Dr. Nierenberg: I have never seen a neuroimaging study for major depressive disorder in which investigators also explicitly looked for signs of ADHD. It is possible that some of the imaging studies of people with depression have included people with comorbid ADHD that was simply not detected. There are no good studies, such as pre- or post-treatment studies, of depressed individuals in whom we might see neurophysiologic changes. This leads to another question: What are the predictors of treatment response when we have a comorbid individual with ADHD? At times I use algorithms. For example, if a patient is both dysphoric and anergic, and seems to have trouble moving around, I might prescribe a more stimulating antidepressant, whereas I would not use such a treatment in a depressed individual who seemed agitated or has trouble settling. Surprisingly, there are no data to support such a choice.

Q: Physicians who treat depression often say that patients with dysthymia plus depression require more time to treat and more complicated treatments. In my patients with both depressive episodes and history of chronic low mood and dysphoria, we use both medical and psychosocial interventions. These patients seem to take the most time to respond. Better ability to focus and increased energy do not seem to address the chronic sense of inadequacy and low self-esteem that many of these patients experience. Is this a common experience with depression and ADHD?  

Dr. Rostain: Yes. One needs to imagine what it is like to have depressive cognition, to persistently ruminate on problems, to feel anxious, and to have those issues coupled with repeated failures. These patients may have difficulty seeing themselves as anything but failures.

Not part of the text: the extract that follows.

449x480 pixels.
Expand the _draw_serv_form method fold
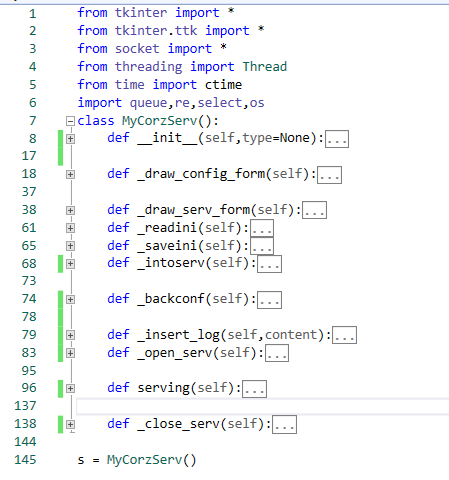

They are repeatedly fired from work or reprimanded for bad performance; they don’t perform well in school, even if they are intelligent; they always fall short of expectations. Someone who is both chronically depressed and persistently underperforms may not seek help or may drop out of treatment before seeing results. For these patients, it is important to confirm that negative views and difficult experiences have a real basis. Helping them to reframe their perspectives and experiences may ease any discomfort they feel about obtaining treatment. Physicians should be careful to not add negativity to an already difficult situation.

References

1. Carlezon WA Jr, Mague SD, Andersen SL. Enduring behavioral effects of early exposure to methylphenidate in rats. Biol Psychiatry. 2003;54(12):1330-1337.
2. Kessler RC, Adler L, Barkley R, et al. The prevalence and correlates of adult ADHD in the United States: results from the National Comorbidity Survey Replication. Am J Psychiatry. 2006;163(4):716-723.
3. Bush G, Spencer TJ, Holmes J, et al. Functional magnetic resonance imaging of methylphenidate and placebo in attention-deficit/hyperactivity disorder during the multi-source interference task. Arch Gen Psychiatry. 2008;65(1):102-114.
4. Bush G, Frazier JA, Rauch SL, et al. Anterior cingulate cortex dysfunction in attention-deficit/hyperactivity disorder revealed by fMRI and the Counting Stroop. Biol Psychiatry. 1999;45(12):1542-1552.
5. Seidman LJ, Valera EM, Bush G. Brain function and structure in adults with attention-deficit/hyperactivity disorder. Psychiatr Clin North Am. 2004;27(2):323-347.